ABOUT THIS EXERCISE =>
Go through the listing below and output exactly the line with "Where should I", the line with "How do I perform: Click the Globale", and each line between; omit the rest.

EXERCISE MATERIAL =>
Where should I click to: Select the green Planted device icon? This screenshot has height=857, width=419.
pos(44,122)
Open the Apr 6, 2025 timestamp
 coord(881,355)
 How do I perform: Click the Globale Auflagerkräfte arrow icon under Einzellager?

---

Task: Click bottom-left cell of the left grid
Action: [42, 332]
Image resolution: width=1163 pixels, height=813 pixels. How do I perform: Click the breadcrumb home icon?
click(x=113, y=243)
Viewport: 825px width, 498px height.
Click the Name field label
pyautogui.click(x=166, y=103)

RESPONSE AREA =>
Where should I click to: Select the green Planted device icon? This screenshot has height=857, width=419.
pos(44,122)
Open the Apr 6, 2025 timestamp
 coord(881,355)
 How do I perform: Click the Globale Auflagerkräfte arrow icon under Einzellager?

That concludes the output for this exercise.